Ainsi, avec Sakyamuni, Maitreya sera le plus représenté sur les monuments, à eux consacrés par l’école gréco-bouddhique du Gandhara. Et quelle noblesse !  Et quelle beauté !  Francine TISSOT (1985 :  fig. 103–183  ;  205–33) s’est superbement complu dans la “ défense et illustration ” de cet éternel jeune premier du bouddhisme new style :  ce fameux Mahayana, où le fringant Bodhisattva (prince charmant Kushan), au sex appeal “ ravageur ”, apparaîtra comme un dieu de lumière, un consolateur recevant la confession des péchés, un guide des âmes après la mort, l’inspirateur et le soutien des maîtres de la Loi dans leurs doutes et leurs crises de découragement… N’est-ce pas là la plus magnifique des fictions, où se sont mutuellement surpassés et fécondés le bouddhiste follement épris d’humanité, et l’indogrec, génialement touché par le daïmon de la plastique. C’est l’art hellénistico-mahayaniste, plus précis que gréco-bouddhique, à mon avis !  LAMOTTE, de qui je m’inspire effrontément (1976 :  775 – 788) termine son chapitre sur Maitreya, et sa merveilleuse somme de la même facon, par cette nostalgique et douceureuse remarque :  “ Qu'y a-t-il encore de commun entre le mysticisme maitreyen et le froid réalisme du sage de Kapilavastu ?  Le Muni qui déclarait :

Toutes les accumulations aboutissent à la ruine ;
Toutes les élévations touchent à la chute ;
Les unions s’achèvent en séparations ;
La vie a pour terme la mort.”

Faisons le point :

  • les succès croissants de la propagande eurent donc pour effet de transformer le bouddhisme, de message philosophico-mystique qu’il était primitivement en une véritable religion comportant un dieu (plus exactement un Bouddha divinisé), un panthéon, des saints, une mythologie, un culte. Les savants des monastères manquaient de l’autorité nécessaire pour s’opposer aux innovations d’ordre doctrinal et disciplinaire. Toutefois, ils semblent avoir montré assez d’adresse pour orienter le mouvement et maintenir l’essentiel du message de Sakyamuni, tout en sacrifiant partiellement aux idées nouvelles, dont devait sortir, en fin de compte, le bouddhisme du Mahayana.


  • Ainsi, dans le Nord-Est, les communautés Sarvastivadin (les schismatiques du synode de Ceylan, en -240) et du Mahasamghika (les schismatiques de l’immédiat après Nirvana, au synode de Rajaghra) durent elles aussi composer sans cesser avec les tendances novatrices. C’est donc bien sous la poussée du sentiment populaire qu’elles furent amenées à insister toujours davantage sur :
    • Les attributs du Bouddha transcendant 
    • Les exploits de sa carrière, en tant que Bodhisattva 
    • La place à accorder aux dieux mineurs 
    • L’importance des pratiques extérieures 
    • La légitimité du culte

toutes questions d’ordre religieux, au sens de la religion plus que de la spiritualité, loin de l’élaboration philosophique de la doctrine, domaine de l’Abhidharma.

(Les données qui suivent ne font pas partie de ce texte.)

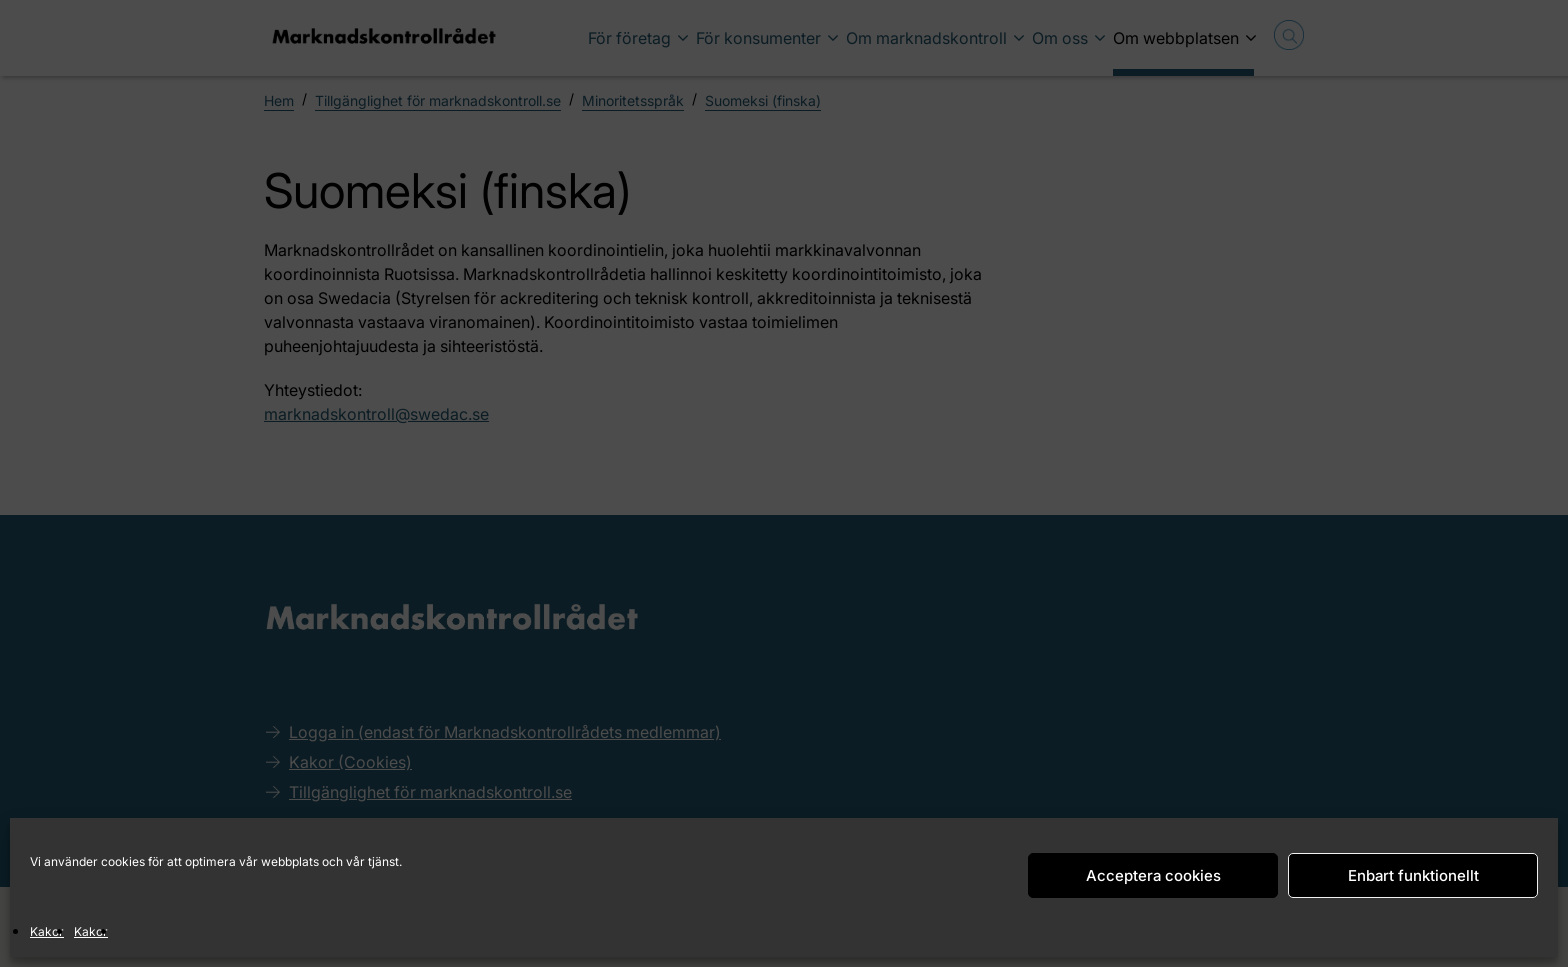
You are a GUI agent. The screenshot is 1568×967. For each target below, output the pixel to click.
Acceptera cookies (1153, 875)
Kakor (47, 931)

Mais -retenons ce qui suit-, il n’était toujours pas question d’images, ni du Bouddha ni des Bodhisattva, que l’ancienne école de sculpture de l’Inde centrale (Bharhut – Sançi – Amavavati) évitait toujours de représenter sous leurs traits humains et en solo. Le culte s’adressait seulement aux stupas, et à l’arbre de la Bodhi (Illumination).

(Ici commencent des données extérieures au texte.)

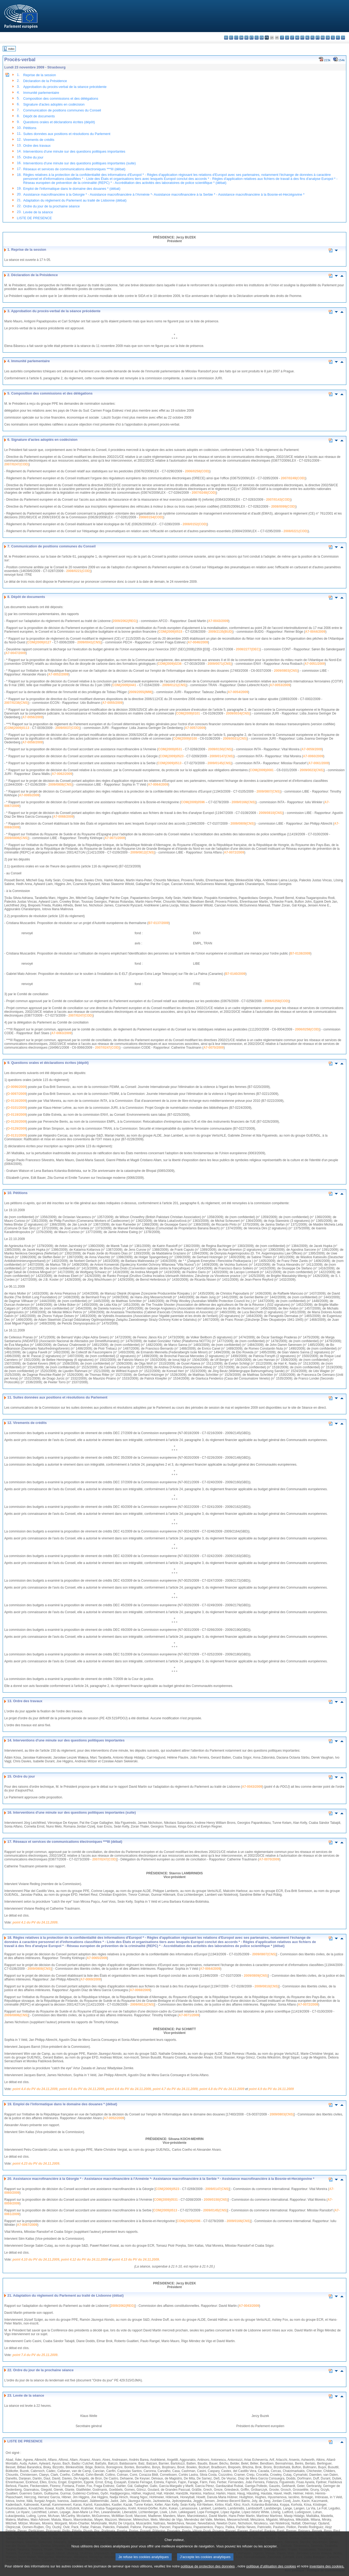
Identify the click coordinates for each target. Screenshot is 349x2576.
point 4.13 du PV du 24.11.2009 (135, 2259)
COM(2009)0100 (185, 738)
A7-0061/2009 (318, 763)
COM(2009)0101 (188, 713)
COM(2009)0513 (169, 763)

Pendant que se poursuivaient ces querelles entre sectes et que le bouddhisme des origines se muait en religion populaire, du côté de Mathura, sur la Jumna, montait un danger, le danger visnuïté qui représenta un péril réel et longtemps sous-évalué par les bouddhistes, trop occupés à leurs affaires internes. En effet, au pays de Mathura, certaines populations, toujours en quête d’au-delà, s’étaient mises à déifier leurs héros et leurs sages en les identifiant (rien ne se perd en religion ! ) à l’ancienne déité védique Visnu. C’étaient les Bhagavata, les “ Adorateurs du Seigneur ”, et le 9e souverain SUNGA prit même le nom de “ Bhaga ” (vata) précisément. Les témoignages abondent et concordent à leur sujet. Plongeant ses racines dans le Mahabharata (II, 339, 73), le visnuisme va développer envers ses héros, une dévotion totale (bhakti) de la part de leurs sectateurs (cf. infra). L’adepte bhagavata va se détourner du monde extérieur pour se recueillir et trouver en lui-même la présence divine. Cette atteinte sublime est conçue comme une équation de l’âme avec Dieu, équation qui permet de se voir en tous les êtres et de voir tous les êtres en soi. Visnu aide le dévot de sa grâce (prasada), veille au bien du monde et s’incarne au besoin pour sauver. Ces descentes divines (avatara) sont indéterminées :  l’une d’entre elles était précisément KRSNA, de la tribu des Yadava, natif de Mathura.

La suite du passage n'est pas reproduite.